In 2002, Rich Gannon threw 26 touchdowns and 10 interceptions. It is honestly a better TD:INT than any other Carr season but I was looking for examples with single-digit interceptions. Don’t worry, it doesn’t mean anything, it was just the parameters for this particular search. Give Gannon all his due and at the same time, let’s acknowledge that regardless of era, Carr has still posted a handful of the best QB seasons in franchise history.
But what about in the second half of a season?
I did a new search, this time looking for the best TD:INT ratios in Raiders history from “Game 9” to the end of the season.
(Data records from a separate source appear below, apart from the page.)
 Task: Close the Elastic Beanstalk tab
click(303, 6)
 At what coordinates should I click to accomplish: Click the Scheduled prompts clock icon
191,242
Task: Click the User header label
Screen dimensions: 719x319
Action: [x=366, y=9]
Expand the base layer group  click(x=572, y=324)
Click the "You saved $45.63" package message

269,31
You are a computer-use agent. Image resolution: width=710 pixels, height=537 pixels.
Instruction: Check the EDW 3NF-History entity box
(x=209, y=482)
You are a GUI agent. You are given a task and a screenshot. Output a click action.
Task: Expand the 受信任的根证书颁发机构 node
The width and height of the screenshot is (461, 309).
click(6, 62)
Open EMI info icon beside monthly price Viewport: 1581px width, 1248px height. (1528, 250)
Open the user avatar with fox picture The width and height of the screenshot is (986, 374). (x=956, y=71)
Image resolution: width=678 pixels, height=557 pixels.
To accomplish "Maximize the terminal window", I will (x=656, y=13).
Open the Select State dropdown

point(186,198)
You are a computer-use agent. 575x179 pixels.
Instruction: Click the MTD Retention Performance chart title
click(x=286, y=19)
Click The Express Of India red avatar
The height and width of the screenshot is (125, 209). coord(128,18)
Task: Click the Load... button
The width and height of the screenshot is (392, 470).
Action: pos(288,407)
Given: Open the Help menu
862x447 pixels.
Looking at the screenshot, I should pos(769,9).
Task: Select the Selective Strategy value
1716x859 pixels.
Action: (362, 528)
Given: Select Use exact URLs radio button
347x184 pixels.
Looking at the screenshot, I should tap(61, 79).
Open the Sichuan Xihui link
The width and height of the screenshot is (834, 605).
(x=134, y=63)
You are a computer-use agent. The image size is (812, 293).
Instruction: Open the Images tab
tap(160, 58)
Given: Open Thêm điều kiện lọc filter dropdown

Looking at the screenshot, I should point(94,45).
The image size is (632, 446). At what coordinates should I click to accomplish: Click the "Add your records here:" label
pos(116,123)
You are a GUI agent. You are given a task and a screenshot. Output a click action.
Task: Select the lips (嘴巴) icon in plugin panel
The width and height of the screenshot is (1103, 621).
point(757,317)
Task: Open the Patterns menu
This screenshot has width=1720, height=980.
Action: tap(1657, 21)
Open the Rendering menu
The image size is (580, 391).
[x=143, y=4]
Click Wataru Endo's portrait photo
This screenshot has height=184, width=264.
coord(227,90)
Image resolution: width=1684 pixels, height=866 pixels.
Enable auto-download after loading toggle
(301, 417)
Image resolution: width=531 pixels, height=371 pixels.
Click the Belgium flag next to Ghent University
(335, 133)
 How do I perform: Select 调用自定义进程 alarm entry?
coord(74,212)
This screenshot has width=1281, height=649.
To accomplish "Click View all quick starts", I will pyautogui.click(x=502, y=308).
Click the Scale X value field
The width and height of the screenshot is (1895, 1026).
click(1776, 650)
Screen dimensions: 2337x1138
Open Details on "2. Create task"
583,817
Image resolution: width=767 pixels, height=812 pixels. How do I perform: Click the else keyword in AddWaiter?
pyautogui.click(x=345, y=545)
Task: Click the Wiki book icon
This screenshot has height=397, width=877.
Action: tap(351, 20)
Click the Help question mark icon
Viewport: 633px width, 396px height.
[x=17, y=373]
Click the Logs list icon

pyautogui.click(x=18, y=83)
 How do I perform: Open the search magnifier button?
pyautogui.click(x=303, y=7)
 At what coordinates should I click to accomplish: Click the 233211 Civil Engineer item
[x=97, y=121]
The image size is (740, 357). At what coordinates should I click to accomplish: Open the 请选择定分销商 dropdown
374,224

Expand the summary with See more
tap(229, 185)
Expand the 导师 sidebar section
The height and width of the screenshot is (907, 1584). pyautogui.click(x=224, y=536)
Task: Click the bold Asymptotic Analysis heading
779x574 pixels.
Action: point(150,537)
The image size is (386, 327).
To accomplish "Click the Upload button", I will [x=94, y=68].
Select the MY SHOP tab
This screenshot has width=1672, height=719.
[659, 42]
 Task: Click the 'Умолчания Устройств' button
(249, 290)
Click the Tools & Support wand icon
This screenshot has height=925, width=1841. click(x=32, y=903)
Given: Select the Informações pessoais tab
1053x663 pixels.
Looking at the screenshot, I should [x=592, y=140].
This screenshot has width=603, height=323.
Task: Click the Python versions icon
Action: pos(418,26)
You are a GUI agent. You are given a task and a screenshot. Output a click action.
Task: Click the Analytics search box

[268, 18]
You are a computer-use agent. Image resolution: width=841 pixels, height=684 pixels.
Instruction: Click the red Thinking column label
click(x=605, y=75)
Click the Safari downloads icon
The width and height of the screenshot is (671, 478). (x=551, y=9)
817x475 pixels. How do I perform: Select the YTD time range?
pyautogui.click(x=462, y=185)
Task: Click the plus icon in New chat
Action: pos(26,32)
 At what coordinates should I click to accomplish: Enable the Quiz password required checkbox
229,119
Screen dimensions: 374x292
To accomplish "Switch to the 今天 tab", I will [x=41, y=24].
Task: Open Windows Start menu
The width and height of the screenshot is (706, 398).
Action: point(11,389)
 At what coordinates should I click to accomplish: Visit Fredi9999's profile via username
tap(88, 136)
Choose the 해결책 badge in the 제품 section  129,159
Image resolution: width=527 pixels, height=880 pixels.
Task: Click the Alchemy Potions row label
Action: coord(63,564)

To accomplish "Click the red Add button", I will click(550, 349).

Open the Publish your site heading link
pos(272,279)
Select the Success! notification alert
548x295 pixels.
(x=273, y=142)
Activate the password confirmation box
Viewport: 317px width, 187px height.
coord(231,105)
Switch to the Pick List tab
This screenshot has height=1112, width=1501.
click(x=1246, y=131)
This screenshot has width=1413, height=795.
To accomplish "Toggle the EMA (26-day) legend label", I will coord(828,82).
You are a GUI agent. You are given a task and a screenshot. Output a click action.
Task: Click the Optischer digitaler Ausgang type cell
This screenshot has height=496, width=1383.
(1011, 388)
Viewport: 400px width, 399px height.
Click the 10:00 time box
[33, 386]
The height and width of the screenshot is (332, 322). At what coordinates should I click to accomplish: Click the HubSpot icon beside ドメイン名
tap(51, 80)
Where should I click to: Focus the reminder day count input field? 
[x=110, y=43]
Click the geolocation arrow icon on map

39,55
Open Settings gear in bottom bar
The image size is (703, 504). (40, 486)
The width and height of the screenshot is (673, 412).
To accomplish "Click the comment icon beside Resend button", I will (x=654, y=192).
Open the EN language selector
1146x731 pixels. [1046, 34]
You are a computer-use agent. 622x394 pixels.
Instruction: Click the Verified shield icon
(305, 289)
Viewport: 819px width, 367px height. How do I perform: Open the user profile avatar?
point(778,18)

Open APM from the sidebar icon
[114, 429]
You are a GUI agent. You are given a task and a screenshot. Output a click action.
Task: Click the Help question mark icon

We know that 16-game seasons haven’t always existed though and so that did give skewed results. Those results didn’t skew hard enough to keep Tom Flores from the top though. Not by a longshot.
During his rookie campaign with a rookie team in 1960, Flores led the NFL in passer rating (71.8) and completion percentage (54%) as the team went 5-8. They struggled in 1961, Flores going 2-12 as starter, and then he missed all of 1962 because of tuberculosis.
Then came his return in 1963, the first under head coach Al Davis.
The Raiders opened 2-0 behind quarterback Cotton Davidson, once the fifth overall pick in the draft but now the guy who threw 23 interceptions in 13 games a year earlier. That ‘62 Davidson then returned, going 22-of-63 for 308 yards and five interceptions over the next three games, all losses for Oakland.
In comes Flores.
It’s not as though he wasn’t a part of the offense already. Flores had played considerably in all five games so far but he got the start and threw a season-high 32 passes in Week 6 against BOSTON. He also threw three interceptions in a fourth straight loss. Better fortunes were coming.
The Raiders won their next three games, mostly thanks to Davidson throwing six touchdowns in Weeks 8 and 9 combined. But Flores had unthinkable numbers in the final five weeks, throwing 14 touchdowns against only three interceptions. That was in just five games, including 11 in the final two.
Oakland started 2-4 and finished 10-4.
And guess who made the Pro Bowl:
Despite throwing a touchdown on 8.1% of his throws, Flores wasn’t quite strong in every facet of the game. And despite the winning streak, the Raiders fell one win shy of make the playoffs. That honor instead went to the San Diego Chargers, a team that Oakland beat twice in the regular season. The Chargers beat BOSTON for the championship, a team that actually swept the Raiders that year, winning 20-14 both times.
All these years later, Flores’ 14 TD and four interceptions from Game 9 and on is at least one of the best finishes by a quarterback in franchise history. The highest passer rating belongs to Ken Stabler, who had 12 TD/6 INT and a 114.9 rating in the final five games of 1976. Flores is second and Stabler’s 1974 campaign is third.
In ninth place here would be Jim Plunkett, who in 1983 had 10 touchdowns and five interceptions in the final seven games. The Raiders won their second of two Super Bowl championships in four years that season and the head coach of both of those teams was, as you well know, Tom Flores.